> **What you will do**
From the material below, copy exactly the lines beginning with the one that contains "Where should I" and ending with the one that contains "Instruction: Click Download"; the pictures stay out.

> **Exercise data**
□ □ □ □ □ □ □

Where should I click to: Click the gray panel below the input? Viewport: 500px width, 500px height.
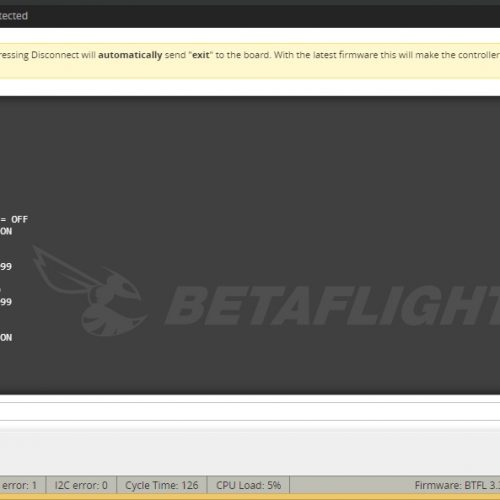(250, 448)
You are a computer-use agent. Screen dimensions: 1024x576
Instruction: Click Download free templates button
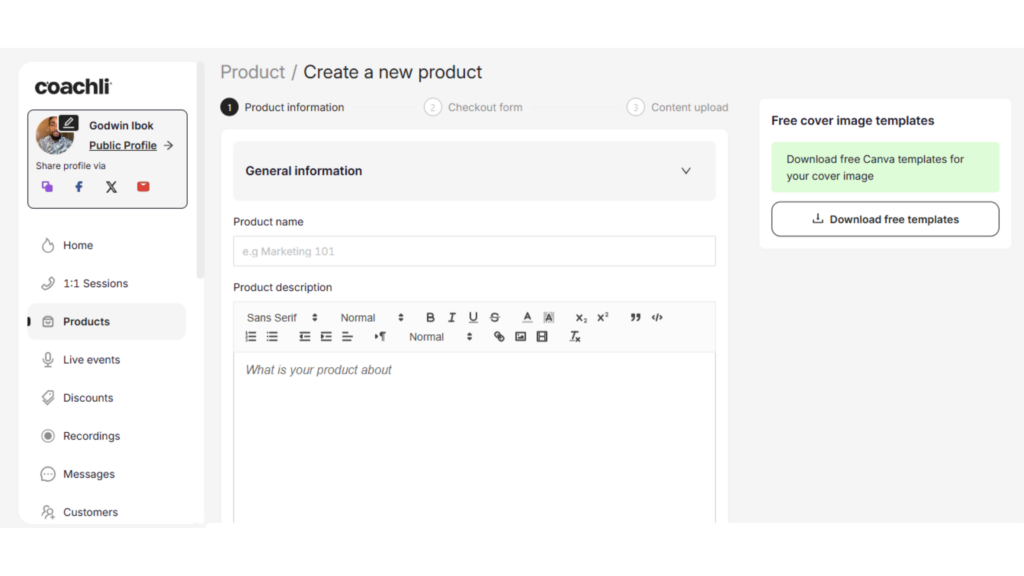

□ □ □ □ □ □ □

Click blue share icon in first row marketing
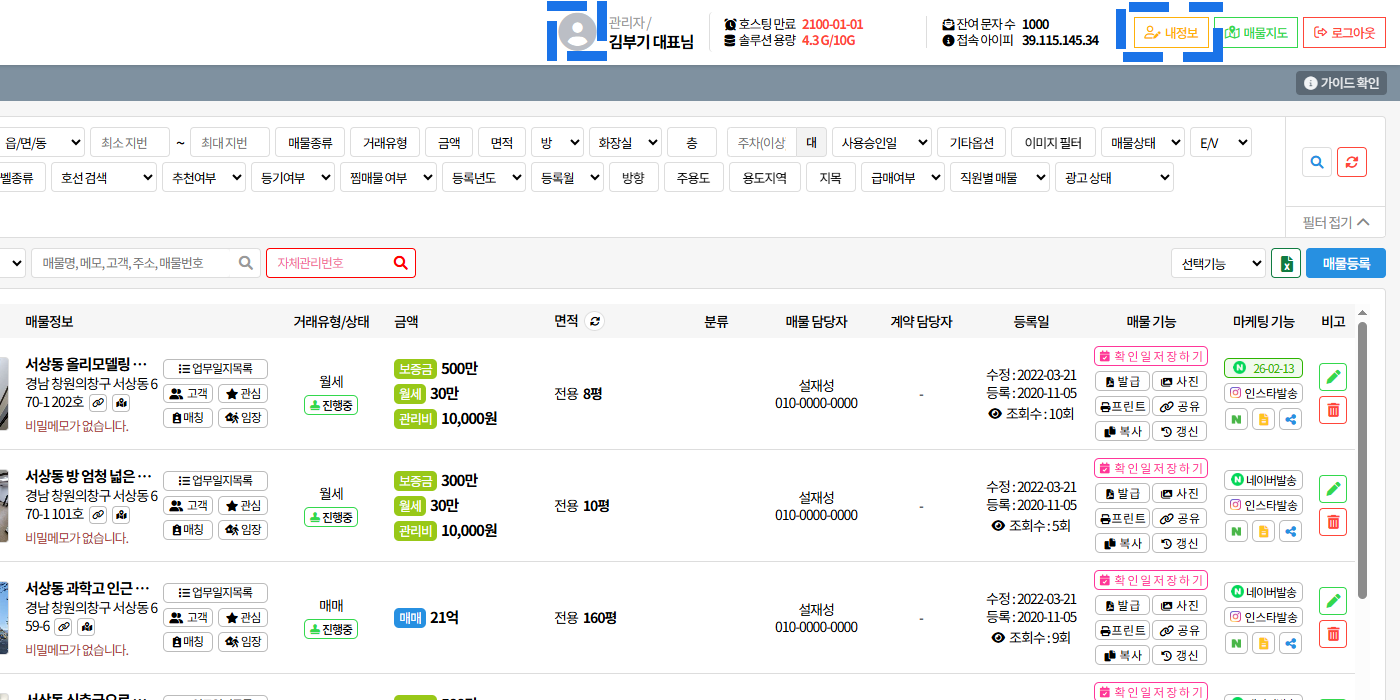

□ □ □ □ □ □ □

> **Written response**
Where should I click to: Click the gray panel below the input? Viewport: 500px width, 500px height.
(250, 448)
You are a computer-use agent. Screen dimensions: 1024x576
Instruction: Click Download free templates button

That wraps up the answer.